If this was the only shenanigan, we could ascribe it to the same loss of moral and legislative direction shared by numerous members of Congress and the Senate. But the Kansas legislators have a procedural move that puts any discussion of the Senate’s filibuster rule to shame.

“Gut and Go”

As with all bicameral legislatures, for a bill to go on for executive signature, it requires approval of both houses. In this instance, the legislation already approved in a House bill was stripped out (gutted) and replaced with the language of Bill 381. Since the House bill was already approved, even though it was completely different, only the Kansas Senate approval was required (the go) to move the bill to the Governor’s desk.

Why such a confusing approach? Because “gut and go” is

“crucial to allowing lawmakers to finish their work on time when they’re supposed to remain in session only 90 days a year.”

“The gut and go is a very valuable tool,” said House Majority Leader Don Hineman, a moderate Dighton Republican. “If we are going to eliminate the gut and go, then we have to replace it with something that allows the system to continue to work.”

Finally, if this legislative version of 3-card Monte [1] was not enough, Senator Steffen, who I also remind you is a physician, gutted another bill (398) and jacked that bit of legislation into 381.

This latest provision would

“…allow children to opt-out of any kind of vaccine requirement at day care facilities and schools without being questioned.”

Religious and medical exemptions are already permitted under state law; this removes the consideration of those beliefs' religious nature and sincerity. No longer would a child need to be vaccinated against mumps, diptheria, or measles.

“Those who cannot remember the past are condemned to repeat it.” – George Santayana

In the 1960s, before measle vaccination, “nearly all children got measles by the time they were 15 years of age. It is estimated 3 to 4 million people in the United States were infected each year. Each year, among reported cases, an estimated 400 to 500 people died, 48,000 were hospitalized, and 1,000 suffered encephalitis” In 2021, there were 49 cases of Measles, with no deaths.

In the 1920s, before the diptheria vaccination, there were 206,000 cases of diptheria, with 15,500 deaths.
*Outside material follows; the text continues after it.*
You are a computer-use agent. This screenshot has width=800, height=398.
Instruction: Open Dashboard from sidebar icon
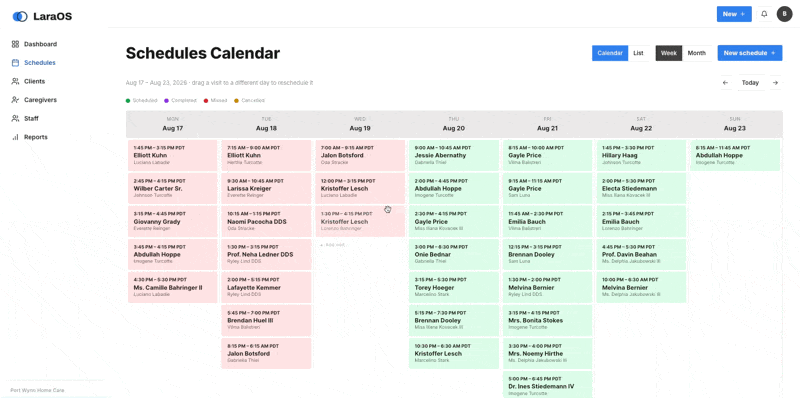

There have been only 2 reported cases between 2004 and 2015 in the US

As for the mumps vaccine – the one that Wakefield used to begin the current anti-vaccination campaigns; in the years before the development of the mumps vaccine, there were roughly 186,000 cases annually in the US. In 2020 there were 142 cases.

 

[1] I suppose this is another allusion to something that puts me among the aged. 3-card Monte “is a confidence game in which the victims, or "marks," are tricked into betting a sum of money, on the assumption that they can find the "money card" among three face-down playing cards.”